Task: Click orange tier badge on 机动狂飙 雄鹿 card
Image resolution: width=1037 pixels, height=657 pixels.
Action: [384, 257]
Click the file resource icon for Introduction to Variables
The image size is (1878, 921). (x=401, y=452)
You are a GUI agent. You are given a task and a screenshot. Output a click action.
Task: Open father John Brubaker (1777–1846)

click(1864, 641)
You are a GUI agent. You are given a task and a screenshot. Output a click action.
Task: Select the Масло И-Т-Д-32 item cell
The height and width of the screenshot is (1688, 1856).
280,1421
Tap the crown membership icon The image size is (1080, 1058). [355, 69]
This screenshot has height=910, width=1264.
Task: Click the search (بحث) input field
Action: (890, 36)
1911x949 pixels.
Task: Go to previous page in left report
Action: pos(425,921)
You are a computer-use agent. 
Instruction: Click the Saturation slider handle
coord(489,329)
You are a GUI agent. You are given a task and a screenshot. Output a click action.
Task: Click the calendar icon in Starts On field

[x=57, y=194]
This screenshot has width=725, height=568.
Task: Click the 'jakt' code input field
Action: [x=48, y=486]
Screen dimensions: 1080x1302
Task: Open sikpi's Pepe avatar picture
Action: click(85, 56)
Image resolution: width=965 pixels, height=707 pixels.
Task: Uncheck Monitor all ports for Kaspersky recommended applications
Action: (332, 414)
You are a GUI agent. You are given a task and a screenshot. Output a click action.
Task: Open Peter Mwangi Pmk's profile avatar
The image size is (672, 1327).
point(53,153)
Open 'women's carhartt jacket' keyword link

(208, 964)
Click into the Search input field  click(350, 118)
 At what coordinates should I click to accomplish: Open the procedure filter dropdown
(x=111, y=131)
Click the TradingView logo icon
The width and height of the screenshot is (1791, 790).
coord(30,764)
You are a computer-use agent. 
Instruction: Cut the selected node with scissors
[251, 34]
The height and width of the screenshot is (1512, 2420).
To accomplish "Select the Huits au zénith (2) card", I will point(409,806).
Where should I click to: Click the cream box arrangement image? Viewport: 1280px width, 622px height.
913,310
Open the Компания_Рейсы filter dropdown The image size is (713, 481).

■ ■ ■ ■ ■

> Aim of the exercise
Give back, word for word, the lines from the one with "Task: Open Peter Mwangi Pmk's profile avatar" through the last line of the entries, both included, and no other line.

> Response to this task
Task: Open Peter Mwangi Pmk's profile avatar
The image size is (672, 1327).
point(53,153)
Open 'women's carhartt jacket' keyword link

(208, 964)
Click into the Search input field  click(350, 118)
 At what coordinates should I click to accomplish: Open the procedure filter dropdown
(x=111, y=131)
Click the TradingView logo icon
The width and height of the screenshot is (1791, 790).
coord(30,764)
You are a computer-use agent. 
Instruction: Cut the selected node with scissors
[251, 34]
The height and width of the screenshot is (1512, 2420).
To accomplish "Select the Huits au zénith (2) card", I will point(409,806).
Where should I click to: Click the cream box arrangement image? Viewport: 1280px width, 622px height.
913,310
Open the Компания_Рейсы filter dropdown The image size is (713, 481).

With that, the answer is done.